I'm a 3D skeptic, so I
was surprised to discover that the close-up HO screens in 3D are an amusing
novelty. With the glasses, the HO screens become more surreal -- the items
lose distinguishing colors, but at the same time, they pop out of the
background detail camouflage, with the whole screen taking on a golden glow.

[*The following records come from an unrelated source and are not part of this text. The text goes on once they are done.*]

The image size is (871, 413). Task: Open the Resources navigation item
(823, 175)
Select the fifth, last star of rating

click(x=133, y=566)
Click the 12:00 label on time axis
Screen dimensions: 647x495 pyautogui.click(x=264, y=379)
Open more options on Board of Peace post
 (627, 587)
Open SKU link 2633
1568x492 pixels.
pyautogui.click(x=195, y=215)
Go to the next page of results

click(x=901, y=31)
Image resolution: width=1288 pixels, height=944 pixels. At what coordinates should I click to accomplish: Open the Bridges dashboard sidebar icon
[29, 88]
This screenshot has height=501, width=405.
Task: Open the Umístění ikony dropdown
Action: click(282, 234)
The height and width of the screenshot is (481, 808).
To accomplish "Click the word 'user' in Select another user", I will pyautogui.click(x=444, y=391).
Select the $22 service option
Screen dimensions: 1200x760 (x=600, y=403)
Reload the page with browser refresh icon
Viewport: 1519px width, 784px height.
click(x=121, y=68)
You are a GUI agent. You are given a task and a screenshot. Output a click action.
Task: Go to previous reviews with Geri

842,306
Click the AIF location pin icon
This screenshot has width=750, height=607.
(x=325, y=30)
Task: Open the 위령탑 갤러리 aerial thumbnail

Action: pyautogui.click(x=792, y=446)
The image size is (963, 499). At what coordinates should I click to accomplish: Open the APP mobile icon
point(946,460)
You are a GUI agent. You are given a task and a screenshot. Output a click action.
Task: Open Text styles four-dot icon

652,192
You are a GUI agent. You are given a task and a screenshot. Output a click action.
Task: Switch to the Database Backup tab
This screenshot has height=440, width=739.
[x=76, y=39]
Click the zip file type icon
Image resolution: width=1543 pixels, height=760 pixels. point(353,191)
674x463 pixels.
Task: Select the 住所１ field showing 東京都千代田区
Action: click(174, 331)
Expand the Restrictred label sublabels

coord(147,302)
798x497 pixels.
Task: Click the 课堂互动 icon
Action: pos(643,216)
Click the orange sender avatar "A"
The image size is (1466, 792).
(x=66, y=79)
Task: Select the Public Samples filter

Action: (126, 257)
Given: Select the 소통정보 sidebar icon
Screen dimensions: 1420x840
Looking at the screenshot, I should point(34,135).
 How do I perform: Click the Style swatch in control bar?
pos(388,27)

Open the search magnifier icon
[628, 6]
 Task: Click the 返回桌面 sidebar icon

Even more 3D effects would be welcome. Escape balances the HO screens
with many inventory challenges and mini-games that fit the location and
story, including placing shapes in a wall carving, rotating columns, and
reassembling pieces of the tomb.
Treasure Seekers: Follow
The year is 1931, and a
huge pink diamond, the Ruby Heart, has been stolen. In a nearby English
manor, a ghost appears every night at midnight. Are these two oddities
connected? The treasure seeking siblings, Tom and Nelly, are determined to
find out. The siblings have a globe-trotting habit which seized them two
games ago (Treasure Seekers: Visions of Gold) and has never let go.
The environments are
photorealistic with ambient animations, and each location has its own color
palette and reigning ghost or member of the undead. The game starts out a
bit slowly, but picks up as soon as you leave England and head out to other
parts of Europe, Egypt and Siberia. Background music is orchestral, suited
to each location, and impressive. Tom and Nelly aren't voiced -- this didn't
bother me while playing Nelly, but I would have liked to hear some of Tom's
one-liners spoken out loud.
There's a lot to do in
Follow the Ghosts. A task list guides you to the next endeavor,
including inventory challenges and a scattering of mini-games. Puzzles often
involve a bit of trial-and-error, and occasionally are mildly timed.
The game provides
different types of HO challenges. You'll encounter close-up screens with
"find" lists, including a few items in each screen that require looking
inside things or combining things. Also, HO visual challenges abound where a
wheel with icons for needed items pops up on the screen (all items will be
found in that particular screen). Some of the searching harkens back to
adventure-game-like pixel hunting, as you sweep each location with the
cursor to find a hotspot for an item (or the container hiding the item). The
developers are clearly trying to keep the HO gameplay varied and balanced,
and they have succeeded.
*The Great Gatsby
Based on the novel by F.
Scott Fitzgerald, this game takes place during the Roaring Twenties on Long
Island's Gold Coast. You assume the role of Nick Carraway, cousin to the
lovely Daisy and neighbor to the mysterious millionaire, Jay Gatsby. The
narration is often taken directly from the novel, resulting in some of the
most vivid, poignant prose I've encountered in a game.
HOs are part of the
environment; a typical HO screen is an art deco mansion edifice, using
hand-drawn graphics, with pastel shades and jewel tones. Some odd objects
are occasionally displayed, but the scenes rarely look cluttered. Most of
the items belong there (and they suit the historical era). Some objects
trigger brief, expertly voiced dialogs -- you can listen to the characters
talk as you search. The hint meter is fast. Screens have small animations,
and characters occupy each screen, all dressed in period garb with 1920s
music in the background.
Puzzles use "found" items
within the environment to repair or concoct things. You also search for
letters in a word guessing game. The game contains cut scenes that have HOs
to click on (if you miss clicking on all of the items during a cut scene,
you can rewind the scene and try again or choose to skip it.)
As you can see, the
variety in the world of IHOGs is expansive and exhilarating, and sampling
this variety is a good part of the fun. I'll be writing more about HO games,
particularly those that include ample environments and puzzle challenges as
the main course, with HOs as a substantial side dish. If an IHOG has more
puzzles than HO screens, does it become a "kissing cousin" of adventure
games? Find out soon in "Part Deux: Hidden Objects and Beyond."